This mindfulness of approach can be a tricky line to walk, particularly in the style of heavier post-anything. The inherent danger is that the balance between the cerebral and the passionate will tip too far to one side or another, and the expression will be lost in either a self-congratulatory exploration of effects or an onslaught of volume and crushing riffs. Both certainly have their place, the progressive and the regressive, but Rostres keep the conversation fluid among the two sides, and while staying conscious of what they’re doing as the recording method they’ve employed would require — hard to fudge it when you have to switch from recording bass to guitar to keys because you can’t just jam it all out at the same time — they’re still able to convey some urgency beneath all the flowing tones and aural contemplation.

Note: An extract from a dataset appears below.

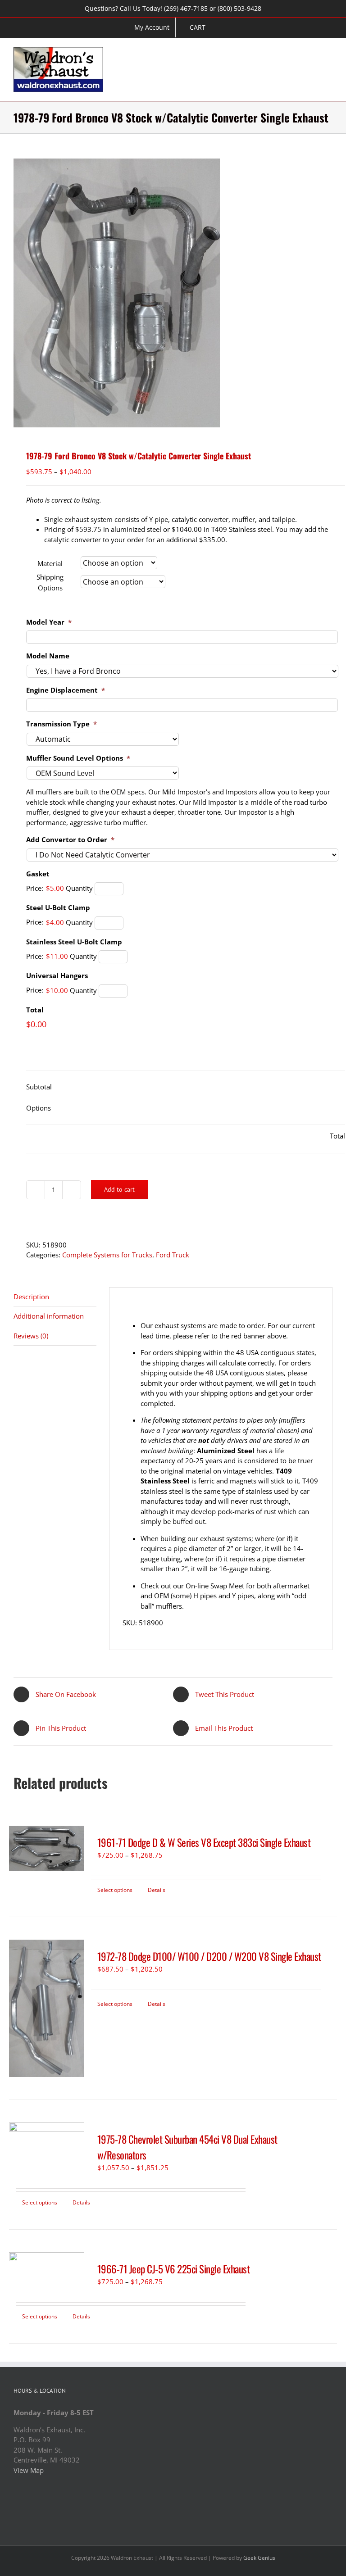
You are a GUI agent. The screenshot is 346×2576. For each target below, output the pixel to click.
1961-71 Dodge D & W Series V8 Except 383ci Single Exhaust (204, 1842)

“Au Faite des Honneurs” and “Deversoir” make a closing salvo worthy of the opening duo “Les Corps Flottants” and “Exorde,” underscoring the point that Rostres have set themselves on a creative path that’s as open as they want it to be. Whether they develop their style along a more ambient and subdued path — I’ve always wondered what would happen if Neurosis kept going along the line of the record noted above — pursue heavier sounds, or keep a steady handle on both, Les Corps Flottants feels like the starting point of a new outfit looking to push further. That’s the most pivotal impression their first album makes, and accordingly, it’s only fair to consider it a progressive work even though so much of it obviously comes from the heart. Of all the elements at play throughout Les Corps Flottants, that is the one that hopefully stays consistent in whatever they do next.